### Task requirements
Return each line of the records holding the string "will".

### Task input

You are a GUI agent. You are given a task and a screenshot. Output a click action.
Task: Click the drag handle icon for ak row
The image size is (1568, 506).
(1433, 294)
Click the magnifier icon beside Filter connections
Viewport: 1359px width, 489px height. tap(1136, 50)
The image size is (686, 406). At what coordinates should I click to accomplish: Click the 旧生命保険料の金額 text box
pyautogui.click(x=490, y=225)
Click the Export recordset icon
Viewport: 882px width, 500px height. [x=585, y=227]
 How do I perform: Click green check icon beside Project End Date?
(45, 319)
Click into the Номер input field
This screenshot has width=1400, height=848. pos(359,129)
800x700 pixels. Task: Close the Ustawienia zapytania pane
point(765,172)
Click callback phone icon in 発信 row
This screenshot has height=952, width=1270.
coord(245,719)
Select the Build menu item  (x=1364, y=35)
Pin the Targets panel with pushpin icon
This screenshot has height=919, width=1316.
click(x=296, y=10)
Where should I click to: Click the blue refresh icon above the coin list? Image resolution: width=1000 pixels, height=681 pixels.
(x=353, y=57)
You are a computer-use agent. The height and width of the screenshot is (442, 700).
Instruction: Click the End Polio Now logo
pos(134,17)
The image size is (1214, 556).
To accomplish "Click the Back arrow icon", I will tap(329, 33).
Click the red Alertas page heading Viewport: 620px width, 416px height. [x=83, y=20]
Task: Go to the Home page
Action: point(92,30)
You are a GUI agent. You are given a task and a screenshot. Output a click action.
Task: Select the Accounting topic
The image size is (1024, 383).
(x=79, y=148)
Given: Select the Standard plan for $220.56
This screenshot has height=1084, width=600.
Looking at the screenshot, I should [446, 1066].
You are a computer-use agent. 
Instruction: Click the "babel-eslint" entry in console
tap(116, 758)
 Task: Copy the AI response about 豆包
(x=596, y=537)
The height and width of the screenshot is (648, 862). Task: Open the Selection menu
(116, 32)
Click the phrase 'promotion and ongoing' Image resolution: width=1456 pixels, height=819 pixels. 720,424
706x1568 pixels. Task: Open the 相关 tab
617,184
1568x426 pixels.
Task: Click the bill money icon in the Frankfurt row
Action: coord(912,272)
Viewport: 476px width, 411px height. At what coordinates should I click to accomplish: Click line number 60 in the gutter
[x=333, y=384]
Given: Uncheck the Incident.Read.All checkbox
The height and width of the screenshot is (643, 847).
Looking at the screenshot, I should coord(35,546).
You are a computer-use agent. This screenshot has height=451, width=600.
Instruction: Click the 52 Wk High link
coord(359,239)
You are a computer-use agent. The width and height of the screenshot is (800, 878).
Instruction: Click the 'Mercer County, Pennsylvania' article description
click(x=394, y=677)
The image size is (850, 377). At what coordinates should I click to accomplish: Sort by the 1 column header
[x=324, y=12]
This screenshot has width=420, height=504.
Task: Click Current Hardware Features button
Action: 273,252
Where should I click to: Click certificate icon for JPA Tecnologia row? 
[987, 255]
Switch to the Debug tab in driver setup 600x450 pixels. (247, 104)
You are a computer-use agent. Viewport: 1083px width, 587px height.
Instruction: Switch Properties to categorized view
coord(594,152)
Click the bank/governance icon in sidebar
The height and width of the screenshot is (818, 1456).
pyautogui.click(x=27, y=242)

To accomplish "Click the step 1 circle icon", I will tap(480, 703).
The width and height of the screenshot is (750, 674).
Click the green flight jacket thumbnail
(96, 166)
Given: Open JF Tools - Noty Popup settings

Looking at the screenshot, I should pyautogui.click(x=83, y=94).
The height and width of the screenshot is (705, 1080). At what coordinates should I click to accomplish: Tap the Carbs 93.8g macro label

### Result for this exercise
To accomplish "Click the Back arrow icon", I will tap(329, 33).
To accomplish "Click the step 1 circle icon", I will tap(480, 703).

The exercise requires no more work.